◆ **Records for finding displayed items**
● ● ● ● ●
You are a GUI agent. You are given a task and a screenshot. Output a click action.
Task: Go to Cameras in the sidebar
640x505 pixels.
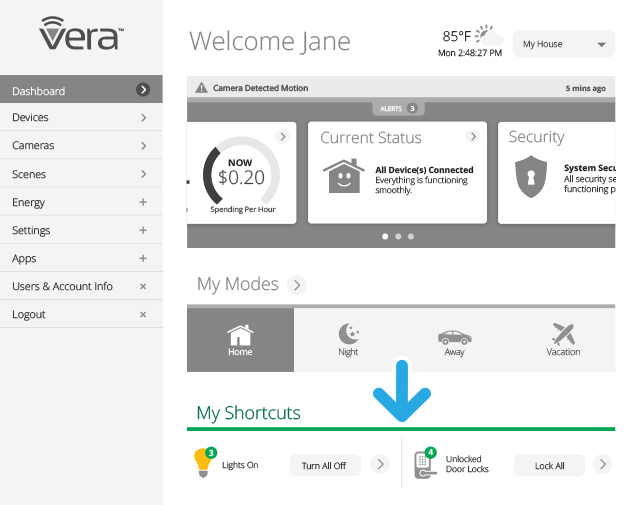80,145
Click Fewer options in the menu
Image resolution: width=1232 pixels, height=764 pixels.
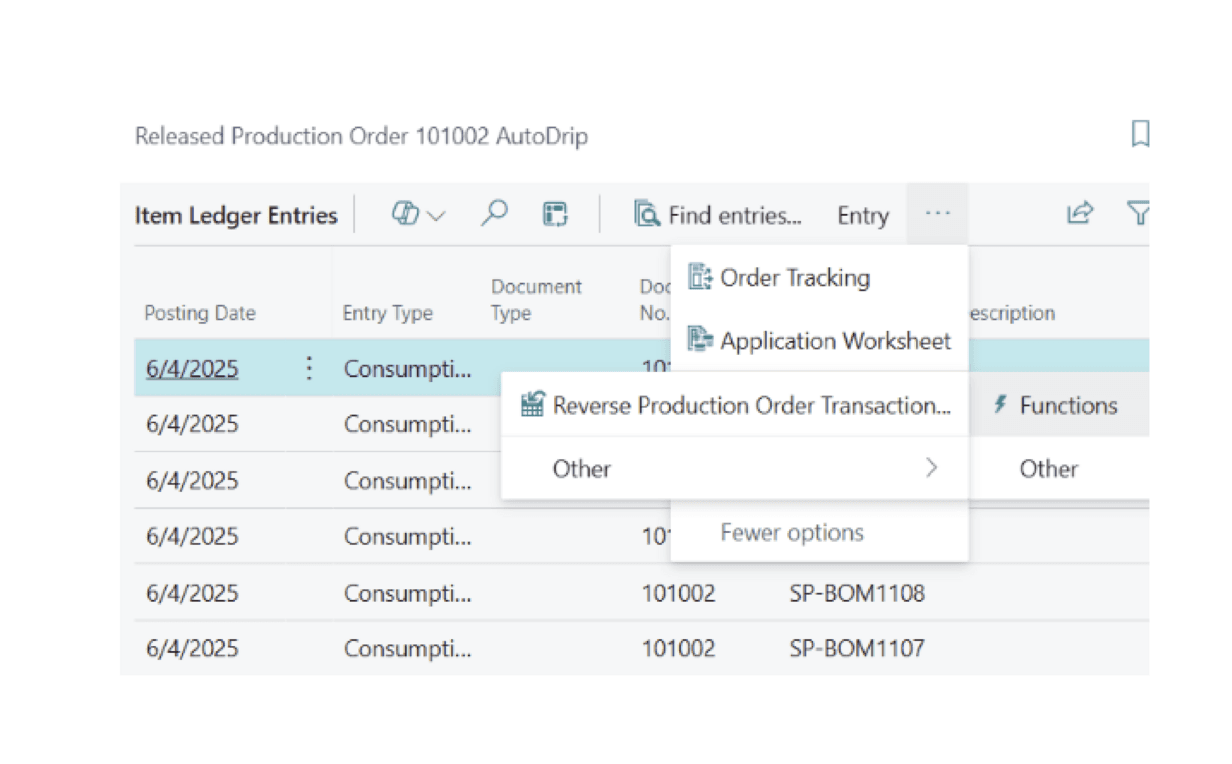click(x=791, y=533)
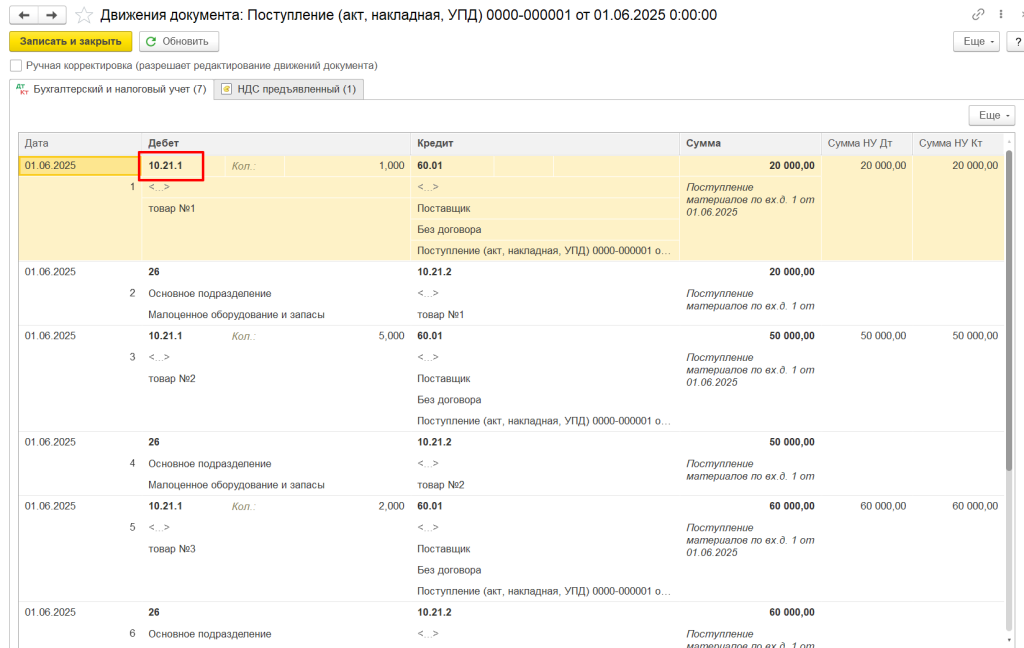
● ● ● ● ●
◆ **PROBLEM DESCRIPTION**
Return each line of the items above word for word, leaving out the pictures.

◆ **PROBLEM SOLUTION**
You are a GUI agent. You are given a task and a screenshot. Output a click action.
Task: Go to Cameras in the sidebar
640x505 pixels.
80,145
Click Fewer options in the menu
Image resolution: width=1232 pixels, height=764 pixels.
click(x=791, y=533)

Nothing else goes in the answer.